Five months ago, when we launched BREAKER, bitcoin was trading at $6500. Today, it’s closer to $3500. Ether was at $450; it’s now around $100. A year ago, bitcoin hit its all-time peak, near $20,000. The crypto markets continue to gyrate wildly, giving HODLers heartburn, and making the rest of us dizzy.
Working in this space, even as a journalist at a remove from the action, is a roller coaster. It feels like very little is certain, except perhaps that nothing is certain. Tarot card readers may be as good at forecasting tomorrow’s crypto prices as the candle-pushers on CoinDesk.
Here are a few things I know, though. The case for blockchain technology—including tokenization, an “identity layer” to replace today’s poisonous data economy, and the so-called “trust machine”—has never been stronger. The world’s predominant social behemoth, Facebook, is an abomination, an affront to the original intent of the internet, a house-of-cards built on lies and hubris. Wall Street—by which we mean the financial intermediaries that collect 9 percent of GDP for doing very little—aren’t capitalists in the meritocratic sense. They’re freeloaders propped up by regulation, lobbying, and a lack of technological imagination.
The world needs blockchain because the world needs a more social form of capitalism, and because the world has lost trust in itself, the media especially. As Edward Snowden said this year, “in a world full of shifty bullshit, being able to prove something is true is a radical development.” Blockchain is an antidote to lies, the half-truths of marketers, and whatever Donald Trump says this afternoon on Twitter.
Calling blockchain, the technology, a fraud makes no more sense than calling the 2001 Pentium III computer the final word in computing.
As crypto prices plummeted through the fall, Nouriel “Dr. Doom” Roubini gloated, telling us, once again, that he told us so. But he confused his message and overplayed his hand. BUIDLers are not the same as scammers, and the crypto space contains plenty of both. While the run-up in crypto prices last year had something in common with the 2007-2008 mortgage mess, enthusiasm for crypto and blockchain has little to do with speculation in Tampa Bay condos a decade ago. Blockchain is a technology that will improve with age, much like microprocessors, mobile phones, and solar panels have. Calling blockchain, the technology, a fraud makes no more sense than calling the 2001 Pentium III computer the final word in computing.
You see, the revolution is coming, even if it feels far off at the moment. If we all were a little less obsessed with asset prices, we might see it happening more clearly. Dapps are being built for everything the web does today and more. Soon we really will be able to transfer funds seamlessly, person to person, as if money was email. Interfaces are becoming more user-friendly. Blockchains like bitcoin and Ethereum are scaling with upgrades like Lightning and Casper, able to handle many more transactions a second. Stablecoins promise to combat price volatility, and make crypto more like internet money and less like a means for speculation.

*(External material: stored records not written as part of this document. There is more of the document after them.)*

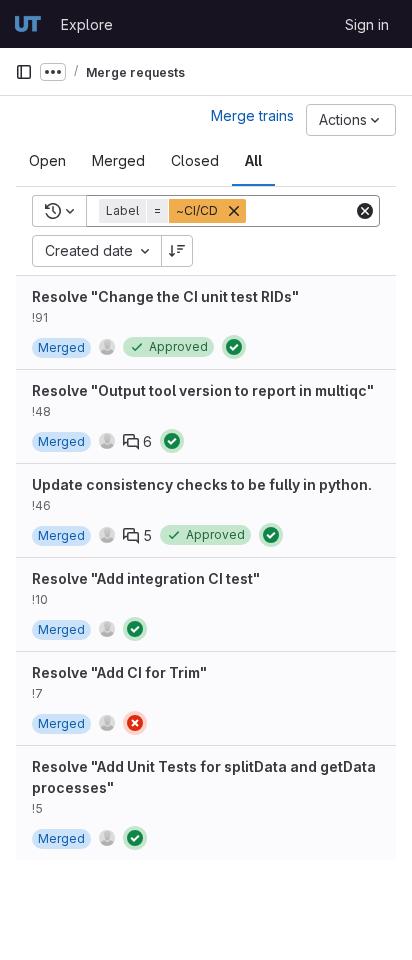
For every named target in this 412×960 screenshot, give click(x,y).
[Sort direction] (177, 251)
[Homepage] (28, 24)
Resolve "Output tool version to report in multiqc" (203, 390)
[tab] (47, 161)
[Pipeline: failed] (135, 723)
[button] (174, 211)
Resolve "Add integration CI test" (146, 578)
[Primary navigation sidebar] (24, 72)
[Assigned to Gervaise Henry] (107, 441)
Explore (87, 24)
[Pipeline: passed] (234, 347)
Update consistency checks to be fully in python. (202, 484)
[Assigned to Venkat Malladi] (107, 347)
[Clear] (365, 211)
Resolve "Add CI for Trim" (119, 672)
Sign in (367, 24)
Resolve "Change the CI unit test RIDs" (165, 296)
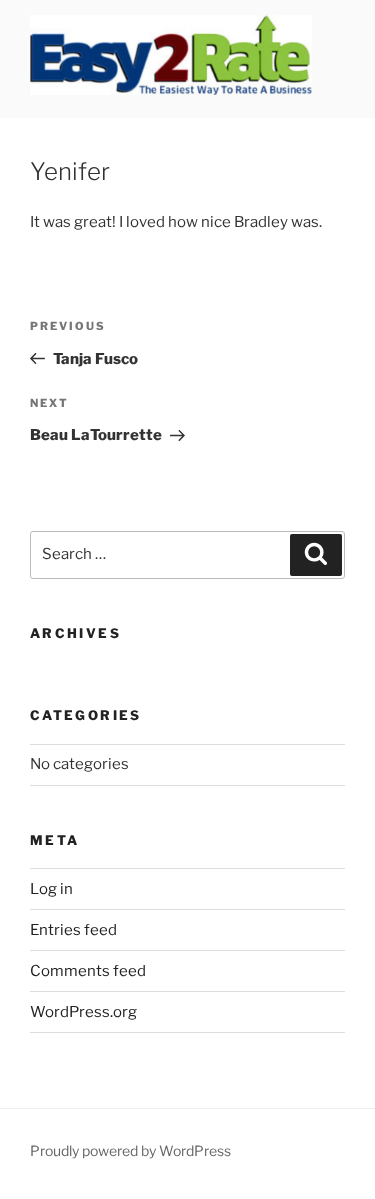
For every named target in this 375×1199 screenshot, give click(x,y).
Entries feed (73, 930)
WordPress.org (83, 1012)
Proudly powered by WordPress (130, 1150)
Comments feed (88, 971)
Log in (51, 889)
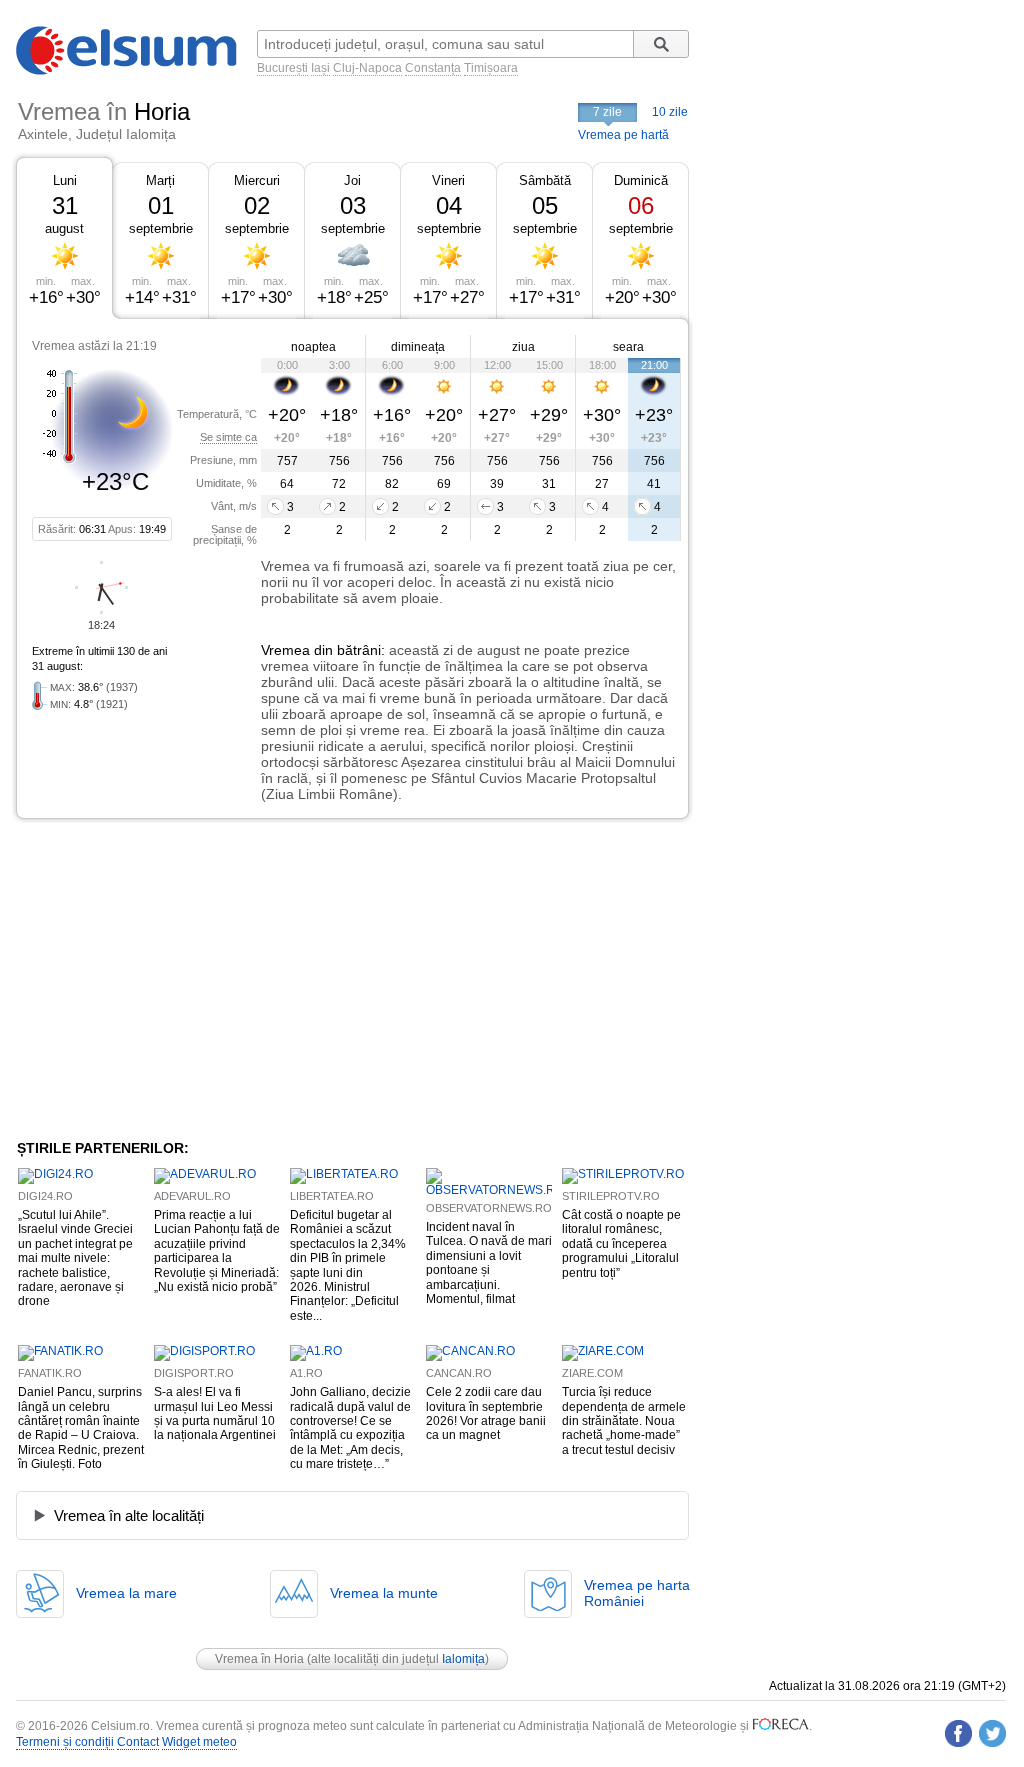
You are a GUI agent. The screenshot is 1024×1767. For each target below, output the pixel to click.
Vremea (285, 650)
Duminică (641, 180)
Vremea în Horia (259, 1659)
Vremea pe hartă (623, 135)
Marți (160, 180)
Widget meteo (199, 1742)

When I feel unsure about blockchain’s future, and why we started BREAKER, I like to listen to people like Chris Dixon, managing partner at VC firm Andreessen Horowitz. He puts this world in context and gives historical perspective to where the internet is going. Appearing with Coinbase CEO Brian Armstrong recently, he said blockchains are the “fourth wave” of software, a step-change on the level of the smart phone. “That’s the good news. The bad news is that we have a lot of convincing and evangelizing to do,” he said. The engineering and entrepreneurship is happening, but blockchain companies have yet to turn out the product managers and marketers required to make the technology the mainstream. The real innovation is about autonomy. This is “really a new way to build digital services that are owned and operated by communities instead of being owned and operated by companies,” he said.

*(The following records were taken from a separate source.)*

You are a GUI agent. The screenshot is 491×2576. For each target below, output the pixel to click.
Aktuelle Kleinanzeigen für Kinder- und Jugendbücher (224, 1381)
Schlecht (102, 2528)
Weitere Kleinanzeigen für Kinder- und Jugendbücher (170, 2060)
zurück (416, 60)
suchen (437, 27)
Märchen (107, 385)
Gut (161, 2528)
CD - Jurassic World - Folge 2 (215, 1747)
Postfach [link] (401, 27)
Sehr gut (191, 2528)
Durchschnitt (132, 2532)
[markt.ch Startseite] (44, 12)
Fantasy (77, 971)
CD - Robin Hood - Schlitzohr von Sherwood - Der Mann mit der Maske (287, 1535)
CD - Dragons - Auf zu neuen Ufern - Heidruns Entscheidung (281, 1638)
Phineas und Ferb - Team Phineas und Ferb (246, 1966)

At BREAKER, we enjoy picking apart the scams and taking down misogynistic blockchain cruises. That’s fun and it’s necessary. But we’re also here to tell the story of the internet’s next chapter, including the new browsers, business models, and the people who are making a difference. As this roller coaster year closes, let’s hope 2019 offers more stability, usability, and scalability, and less focus on crypto prices. Bitcoin’s all-time-high was never a good barometer of blockchain’s potential, and nor is its $3,500 level. The bigger story, as ever, lies with the underlying technology, with making value transfer easier, creating new types of organization, and bringing back verifiable truth. Happy holidays.